La DMA s'appuie sur la réglementation horizontale "Platform to Business", sur les conclusions de l'Observatoire de l'UE sur l'économie des plateformes en ligne et sur la vaste expérience de la Commission en matière de gestion des marchés en ligne par l'application du droit de la concurrence. En particulier, elle établit des règles harmonisées définissant et interdisant ces pratiques déloyales par les gardiens et prévoit un mécanisme d'application basé sur des enquêtes de marché. Ce même mécanisme garantira que les obligations énoncées dans le règlement sont maintenues à jour dans la réalité numérique en constante évolution. Concrètement, la DMA :
- s'applique uniquement aux principaux fournisseurs des services de plateforme de base les plus sujets aux pratiques déloyales, tels que les moteurs de recherche, les réseaux sociaux ou les services d'intermédiation en ligne, qui répondent aux critères législatifs objectifs pour être désignés comme gardiens ;
- définit des seuils quantitatifs permettant d'identifier les présumés gardiens. La Commission aura également le pouvoir de désigner des entreprises comme gardiens à la suite d'une enquête sur le marché ;
- interdit un certain nombre de pratiques manifestement déloyales, telles que le blocage des utilisateurs pour la désinstallation de tout logiciel ou application préinstallés ;
- exige des gardiens qu'ils mettent en place de manière proactive certaines mesures, telles que des mesures ciblées permettant aux logiciels de tiers de fonctionner correctement et d'interagir avec leurs propres services ;
- impose des sanctions en cas de non-respect. Ces sanctions pourraient inclure des amendes allant jusqu'à 10 % du chiffre d'affaires mondial du contrôleur, afin de garantir l'efficacité des nouvelles règles. Pour les contrevenants récurrents, ces sanctions peuvent également impliquer l'obligation de prendre des mesures structurelles, pouvant aller jusqu'à la cession de certaines activités, lorsqu'il n'existe pas d'autre mesure alternative aussi efficace pour assurer le respect des règles ;
- permet à la Commission de mener des enquêtes de marché ciblées pour évaluer si de nouvelles pratiques et de nouveaux services de contrôle doivent être ajoutés à ces règles, afin de garantir que les nouvelles règles de contrôle suivent le rythme rapide des marchés numériques.

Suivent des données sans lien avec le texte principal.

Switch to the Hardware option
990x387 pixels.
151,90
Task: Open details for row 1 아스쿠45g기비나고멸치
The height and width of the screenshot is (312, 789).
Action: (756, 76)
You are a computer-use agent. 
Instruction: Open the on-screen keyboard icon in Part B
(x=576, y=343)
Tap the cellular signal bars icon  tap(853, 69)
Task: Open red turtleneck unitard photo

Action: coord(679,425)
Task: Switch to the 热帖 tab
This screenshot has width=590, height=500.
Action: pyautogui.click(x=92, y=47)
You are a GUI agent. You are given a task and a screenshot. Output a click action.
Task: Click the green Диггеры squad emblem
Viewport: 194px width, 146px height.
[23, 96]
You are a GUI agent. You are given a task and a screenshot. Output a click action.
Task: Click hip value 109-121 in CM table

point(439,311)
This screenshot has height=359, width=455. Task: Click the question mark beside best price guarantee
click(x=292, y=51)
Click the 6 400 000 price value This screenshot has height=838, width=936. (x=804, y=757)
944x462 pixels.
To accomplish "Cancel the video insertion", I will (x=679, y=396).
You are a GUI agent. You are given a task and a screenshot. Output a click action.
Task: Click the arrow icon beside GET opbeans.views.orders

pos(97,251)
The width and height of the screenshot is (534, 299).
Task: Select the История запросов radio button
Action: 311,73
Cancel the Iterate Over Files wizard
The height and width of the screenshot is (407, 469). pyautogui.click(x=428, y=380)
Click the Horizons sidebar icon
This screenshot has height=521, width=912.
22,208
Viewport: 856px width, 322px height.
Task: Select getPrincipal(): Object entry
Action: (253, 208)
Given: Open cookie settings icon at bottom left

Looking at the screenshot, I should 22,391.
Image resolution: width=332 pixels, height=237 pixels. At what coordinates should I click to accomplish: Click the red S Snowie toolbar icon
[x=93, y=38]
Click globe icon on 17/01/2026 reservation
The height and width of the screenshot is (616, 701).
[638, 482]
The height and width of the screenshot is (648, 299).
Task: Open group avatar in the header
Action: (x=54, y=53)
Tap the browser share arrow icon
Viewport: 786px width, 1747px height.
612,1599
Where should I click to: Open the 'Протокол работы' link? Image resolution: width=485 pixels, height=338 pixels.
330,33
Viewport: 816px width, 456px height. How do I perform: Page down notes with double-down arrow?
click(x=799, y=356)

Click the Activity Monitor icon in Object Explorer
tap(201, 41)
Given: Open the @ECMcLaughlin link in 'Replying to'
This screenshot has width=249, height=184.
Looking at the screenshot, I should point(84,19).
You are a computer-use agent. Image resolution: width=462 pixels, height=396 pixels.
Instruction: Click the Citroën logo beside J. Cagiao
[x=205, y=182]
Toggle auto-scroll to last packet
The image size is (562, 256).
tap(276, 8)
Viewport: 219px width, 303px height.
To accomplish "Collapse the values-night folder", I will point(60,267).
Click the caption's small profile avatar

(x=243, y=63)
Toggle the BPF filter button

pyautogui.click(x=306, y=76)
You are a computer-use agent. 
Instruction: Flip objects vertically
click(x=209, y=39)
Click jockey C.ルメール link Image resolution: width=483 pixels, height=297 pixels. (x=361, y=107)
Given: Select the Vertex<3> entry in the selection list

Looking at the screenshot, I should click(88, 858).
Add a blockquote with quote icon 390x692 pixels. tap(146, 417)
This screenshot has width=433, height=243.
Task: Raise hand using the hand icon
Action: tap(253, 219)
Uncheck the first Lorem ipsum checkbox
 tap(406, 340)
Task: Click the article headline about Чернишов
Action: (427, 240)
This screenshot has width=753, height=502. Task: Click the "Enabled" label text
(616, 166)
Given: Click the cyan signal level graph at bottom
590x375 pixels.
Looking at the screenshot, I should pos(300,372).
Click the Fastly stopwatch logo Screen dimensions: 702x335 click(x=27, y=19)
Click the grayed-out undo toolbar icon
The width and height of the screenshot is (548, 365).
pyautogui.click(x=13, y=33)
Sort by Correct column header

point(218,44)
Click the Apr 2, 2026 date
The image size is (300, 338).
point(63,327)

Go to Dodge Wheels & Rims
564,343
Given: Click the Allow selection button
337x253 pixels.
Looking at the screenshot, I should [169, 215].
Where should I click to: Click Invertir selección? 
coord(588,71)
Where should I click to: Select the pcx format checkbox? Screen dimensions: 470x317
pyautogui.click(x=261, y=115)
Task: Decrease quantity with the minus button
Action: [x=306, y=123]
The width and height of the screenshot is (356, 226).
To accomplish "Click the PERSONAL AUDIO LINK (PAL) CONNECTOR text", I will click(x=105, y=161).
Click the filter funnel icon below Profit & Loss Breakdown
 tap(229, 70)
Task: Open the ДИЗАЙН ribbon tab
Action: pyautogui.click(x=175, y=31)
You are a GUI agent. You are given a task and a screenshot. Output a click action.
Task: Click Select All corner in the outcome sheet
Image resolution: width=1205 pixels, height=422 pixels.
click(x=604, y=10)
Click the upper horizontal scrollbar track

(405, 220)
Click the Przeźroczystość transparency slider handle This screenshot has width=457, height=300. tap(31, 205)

La DSA et la DMA pourraient raviver les tensions entre Bruxelles et Washington
À travers les nouvelles législations, la Commission européenne menace d'énormes amendes et en augmente la perspective de démantèlement ou d'interdictions pour les récidivistes. Elles témoignent également de la frustration de la Commission européenne face à ses affaires antitrust contre les géants de la technologie. Cela dit, elles risquent d'enflammer les tensions avec Washington, déjà irrité par les tentatives de Bruxelles, et certaines tentatives individuelles de certains pays comme la France, de taxer davantage les entreprises technologiques américaines.
« Il semble que l'Europe ait l'intention de punir les entreprises prospères qui ont fait des investissements importants dans la croissance et la reprise économique de l'Europe », a déclaré Myron Brilliant, vice-président exécutif de la Chambre de commerce américaine, dans un communiqué.